> What this task involves
The lines from the one containing "Viewport: 640px width, 403px height." through the last line below, both ends included, must be reproduced exactly, with no pictures.

> Information given
*****

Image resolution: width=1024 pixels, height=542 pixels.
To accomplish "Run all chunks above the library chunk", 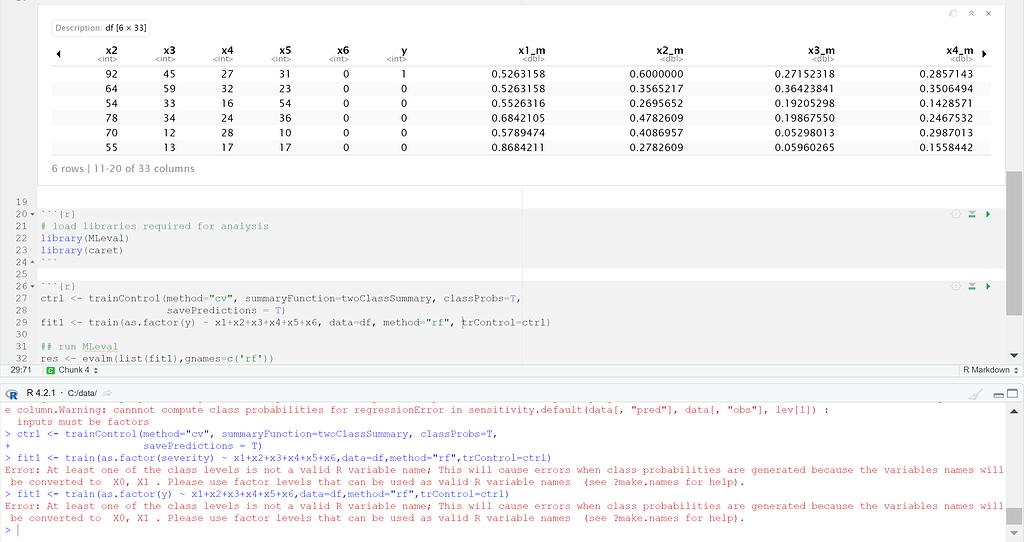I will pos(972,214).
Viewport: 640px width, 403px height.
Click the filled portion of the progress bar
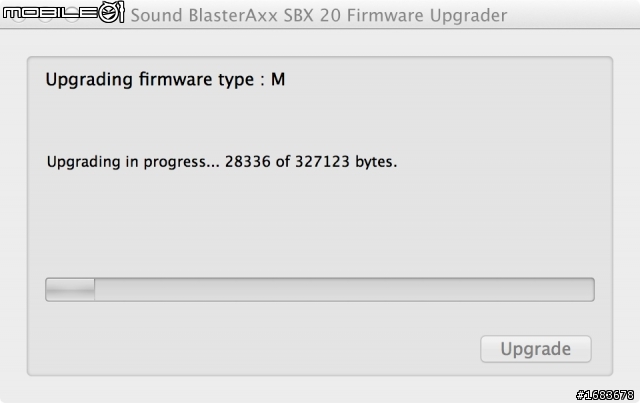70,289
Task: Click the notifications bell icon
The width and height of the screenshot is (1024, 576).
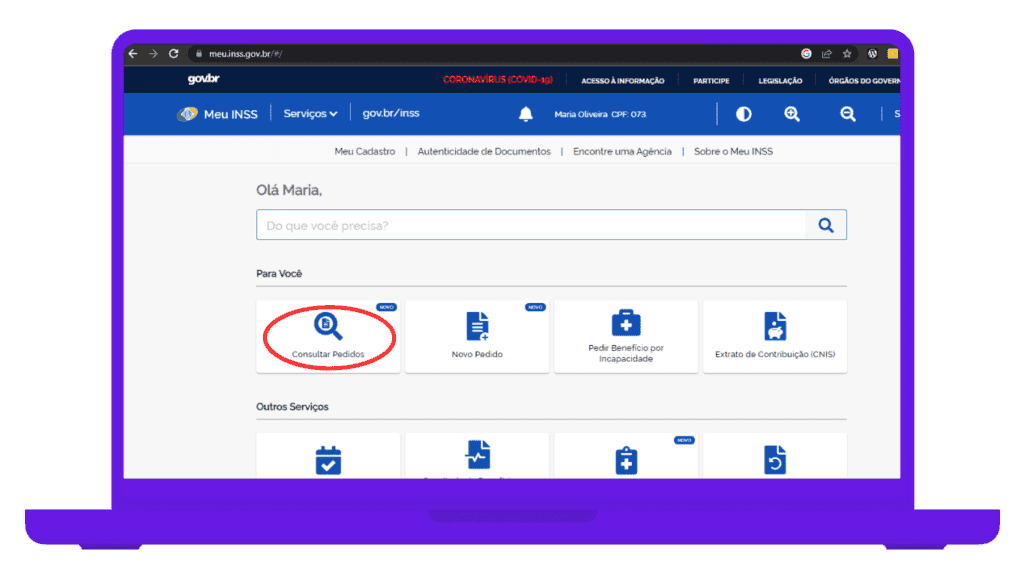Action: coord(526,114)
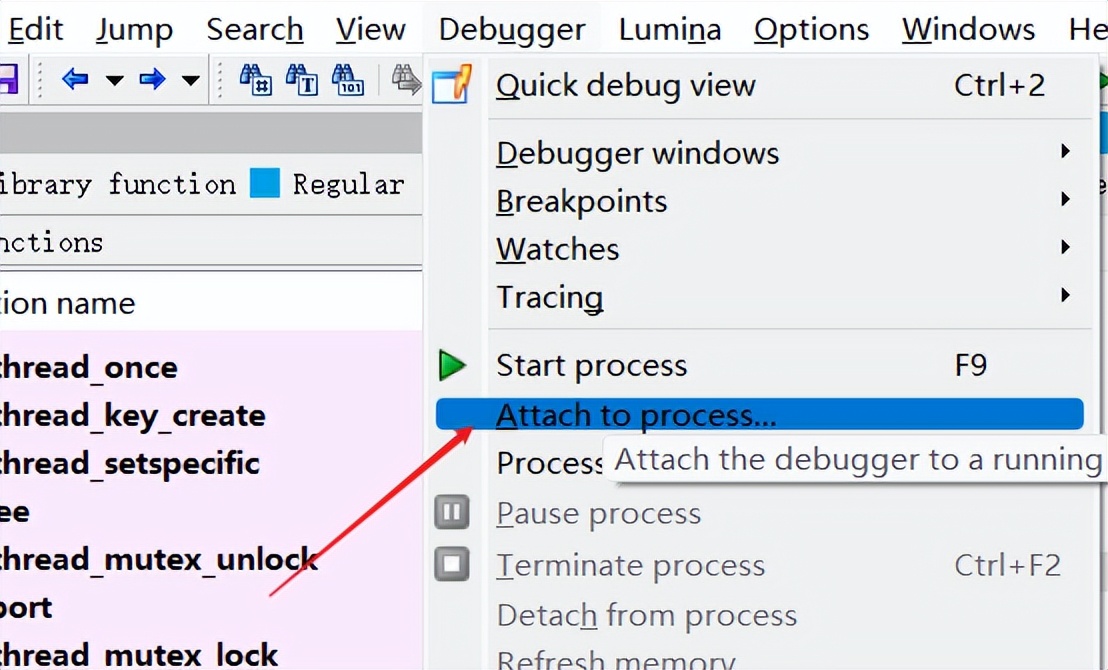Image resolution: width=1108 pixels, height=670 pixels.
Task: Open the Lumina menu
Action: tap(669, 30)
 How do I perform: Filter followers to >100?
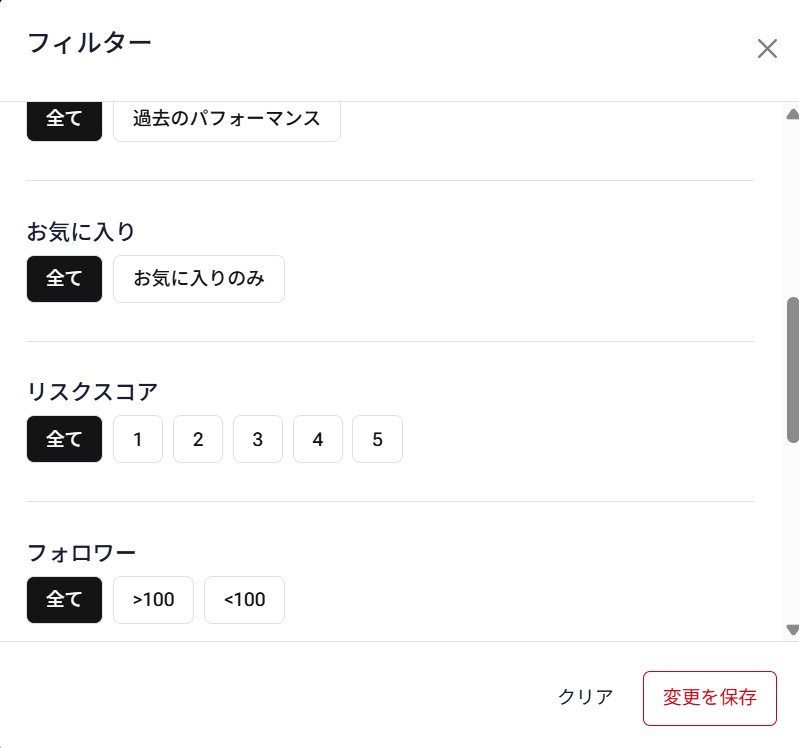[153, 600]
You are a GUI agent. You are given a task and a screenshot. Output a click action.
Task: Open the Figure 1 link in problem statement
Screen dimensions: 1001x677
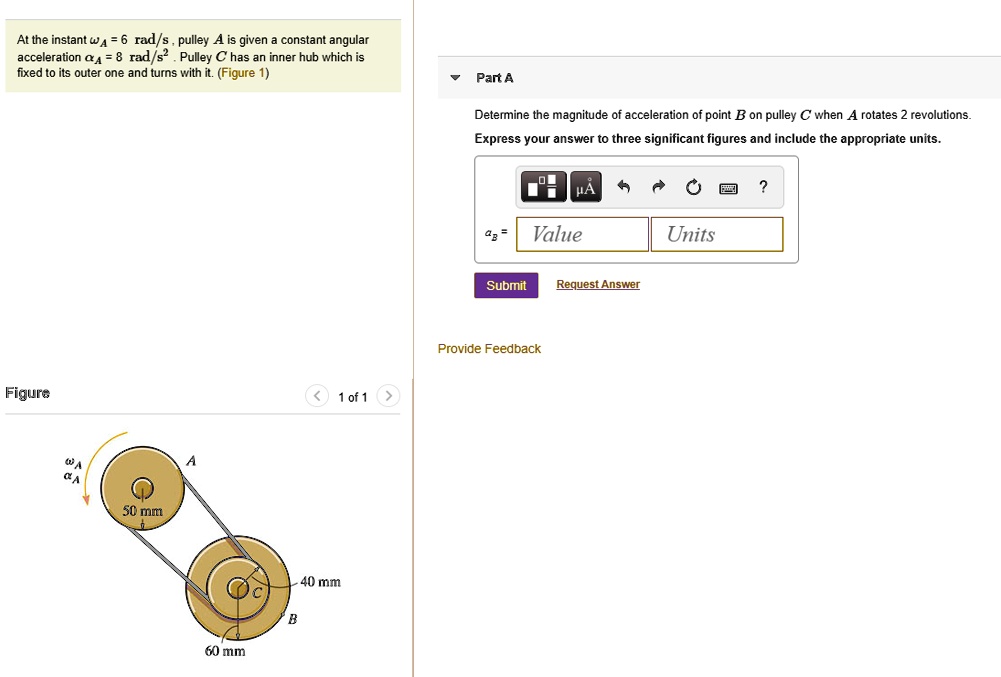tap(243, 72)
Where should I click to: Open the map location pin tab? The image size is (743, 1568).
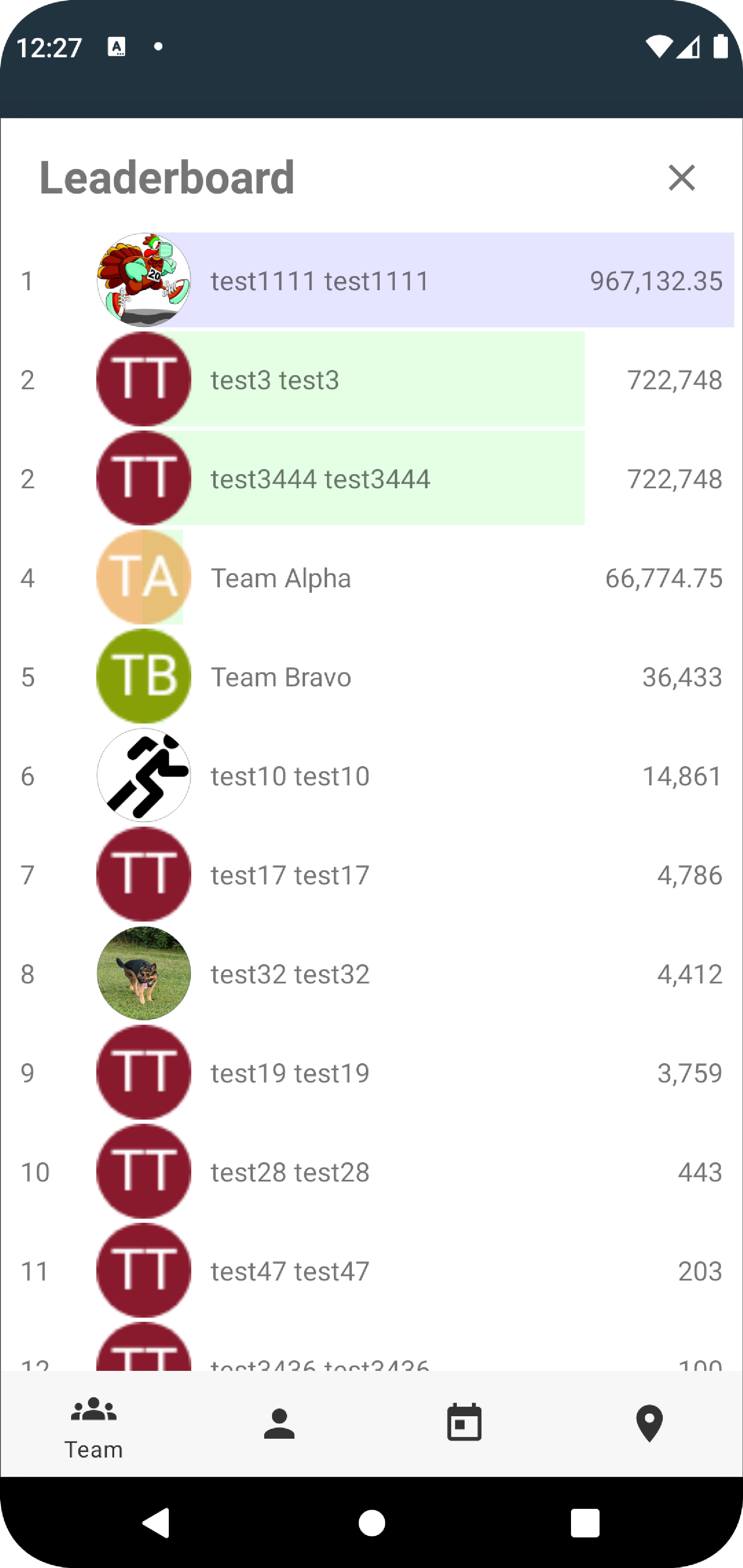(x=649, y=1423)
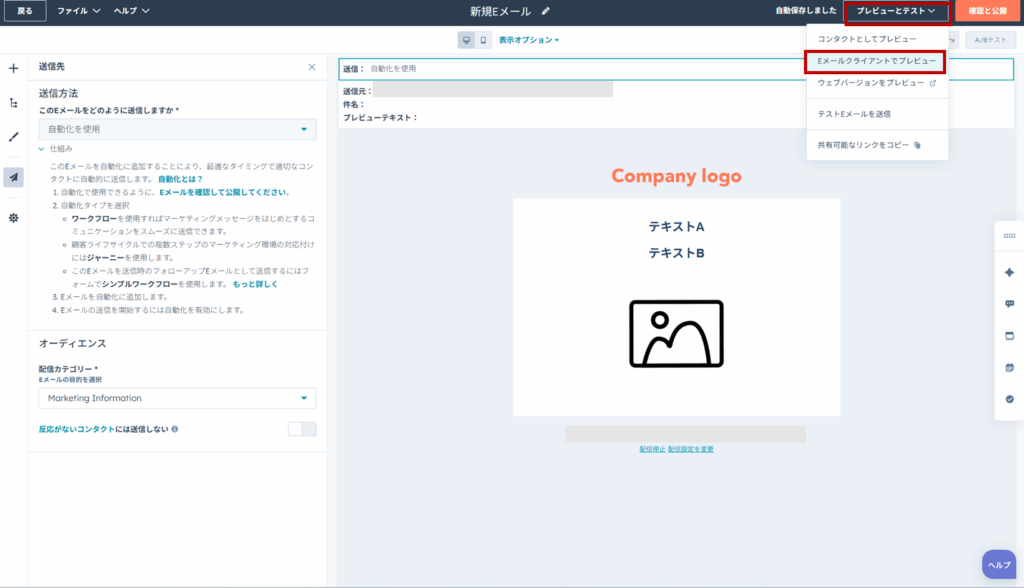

*****

> Task solution
Viewport: 640px width, 403px height.
Click the filled portion of the progress bar
70,289
Task: Click the notifications bell icon
The width and height of the screenshot is (1024, 576).
Action: coord(526,114)
Image resolution: width=1108 pixels, height=670 pixels.
Task: Open the Lumina menu
Action: tap(669, 30)
 How do I perform: Filter followers to >100?
[153, 600]
You are a GUI agent. You are given a task and a screenshot. Output a click action.
Task: Open the Figure 1 link in problem statement
Screen dimensions: 1001x677
tap(243, 72)
Where should I click to: Open the map location pin tab? The image size is (743, 1568).
(x=649, y=1423)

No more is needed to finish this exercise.